The incident left him confused, but also deeply interested in the idea of space travel, and he set about rendering his interplanetary visions, especially U.F.O.s, on paper. “I felt that by drawing them, I might penetrate their mystery,” he told The Independent of London in 1996.

He escaped from Romania, where he had worked in the construction trade, by swimming across the Danube to Yugoslavia in 1987. After several months living in a United Nations camp in Belgrade, he was granted political asylum by the United States and emigrated to New York.

A television documentary on U.F.O.s rekindled his interest in space, and he began drawing hypothetical interplanetary spacecraft. “He was interested not so much in aliens as in otherworldly technology,” said Daniel Wojcik, whose book “Outsider Art, Trauma and Visionary Worlds” will be published by the University Press of Mississippi next year. “He thought flying saucers would help bring about a better world by introducing a benevolent technology.”

In New York, Mr. Talpazan lived hand-to-mouth, at times sleeping in a cardboard box near Columbus Circle. He sold his work on the sidewalk, becoming a familiar sight at the entrance to the annual Outsider Art Fair, then held in the Puck Building in SoHo.

He was discovered by the art dealer Henry Tobler, known as Jay, who saw him selling work outside the Museum of Modern Art and wrote about him in 1990 in Folk Art Messenger, the journal of the Folk Art Society of America.

In the 1996 exhibition “Visions of Space & UFOs in Art,” at the American Primitive Gallery in Manhattan, more than a dozen of Mr. Talpazan’s works covered one wall, some of them bought by the artists Brice Marden and Terry Winters. The following year, at the same gallery, he was the subject of a solo show, “Ionel Talpazan: U.F.O.: Art & Science,” and at the Musée d’Art Brut in Neuilly-sur-Marne, France.

Mr. Talpazan rendered his U.F.O.s in various guises. Some adhered to an illustrational realism; others were abstract and heavily patterned like mandalas. Some works showed a single U.F.O. lifting off from an unidentified planet. Others showed multiple saucers engaged in battle or disappearing into a wormhole.

His titles were matter-of-fact yet otherworldly: “Red UFOs and the Statue of Liberty,” “Father and Son in Space,” “UFOs Over NYC.”

His U.F.O. sculptures, a little wider than a Frisbee, were made of plaster and painted silver or blue, then outfitted with brightly colored portholes and exhaust pipes and set on pedestals made from scavenged parts.

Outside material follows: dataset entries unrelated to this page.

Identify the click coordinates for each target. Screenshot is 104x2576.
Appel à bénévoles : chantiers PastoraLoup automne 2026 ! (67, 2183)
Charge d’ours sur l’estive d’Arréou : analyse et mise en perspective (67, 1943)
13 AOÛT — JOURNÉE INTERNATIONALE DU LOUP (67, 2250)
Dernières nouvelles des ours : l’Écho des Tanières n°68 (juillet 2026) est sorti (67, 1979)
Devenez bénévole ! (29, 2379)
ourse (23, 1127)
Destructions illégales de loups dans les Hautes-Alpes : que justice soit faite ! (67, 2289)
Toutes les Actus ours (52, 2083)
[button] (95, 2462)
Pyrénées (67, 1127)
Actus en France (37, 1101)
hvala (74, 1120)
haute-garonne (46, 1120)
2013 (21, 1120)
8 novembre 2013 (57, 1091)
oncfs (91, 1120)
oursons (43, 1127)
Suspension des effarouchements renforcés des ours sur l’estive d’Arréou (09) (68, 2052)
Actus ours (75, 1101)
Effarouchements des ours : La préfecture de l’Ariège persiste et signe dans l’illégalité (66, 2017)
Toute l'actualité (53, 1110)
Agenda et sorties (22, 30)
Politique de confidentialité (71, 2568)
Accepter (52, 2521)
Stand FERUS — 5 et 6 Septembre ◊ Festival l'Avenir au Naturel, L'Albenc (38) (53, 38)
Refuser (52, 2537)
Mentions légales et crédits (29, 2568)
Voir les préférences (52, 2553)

In the New Jersey newspaper The Star-Ledger in 1997, the critic Dan Bischoff wrote that they resembled “those old metal tops that you sent spinning by pushing a spiral rod down into the center, big and rounded and Art Deco-looking, like two hubcaps from a Studebaker stuck together.”

Mr. Talpazan’s work was exhibited at the American Visionary Art Museum in Baltimore, the Yerba Buena Center for the Arts in San Francisco and the Martin-Gropius-Bau in Berlin.

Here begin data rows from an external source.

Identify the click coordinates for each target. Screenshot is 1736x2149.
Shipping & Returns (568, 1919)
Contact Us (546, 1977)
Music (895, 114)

In 2013, work by Mr. Talpazan was included in “The Alternative Guide to the Universe” at the Hayward Gallery in London and “Farfetched: Mad Science, Fringe Architecture and Visionary Engineering” at the Gregg Museum of Art and Design in Raleigh, N.C. This year he was part of the exhibition “Arstronomy” at La Casa Encendida in Madrid.

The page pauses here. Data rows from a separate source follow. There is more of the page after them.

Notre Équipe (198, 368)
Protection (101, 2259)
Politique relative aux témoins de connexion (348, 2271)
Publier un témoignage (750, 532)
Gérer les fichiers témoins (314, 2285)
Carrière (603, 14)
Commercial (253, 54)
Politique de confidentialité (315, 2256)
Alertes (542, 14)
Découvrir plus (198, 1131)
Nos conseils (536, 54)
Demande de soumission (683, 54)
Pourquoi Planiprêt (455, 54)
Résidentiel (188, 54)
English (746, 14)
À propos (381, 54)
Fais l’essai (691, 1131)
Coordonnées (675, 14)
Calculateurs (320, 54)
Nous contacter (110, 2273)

Mr. Talpazan, who lived in Harlem, is survived by two brothers and two sisters. About a year ago, on taking American citizenship, he legally changed his name to Adrian DaVinci.

“My art shows spiritual technology, something beautiful and beyond human imagination, that comes from another galaxy,” he told Western Folklore. “Something superior in intelligence and technology. So, in relative way, this is like the God. It is perfect.”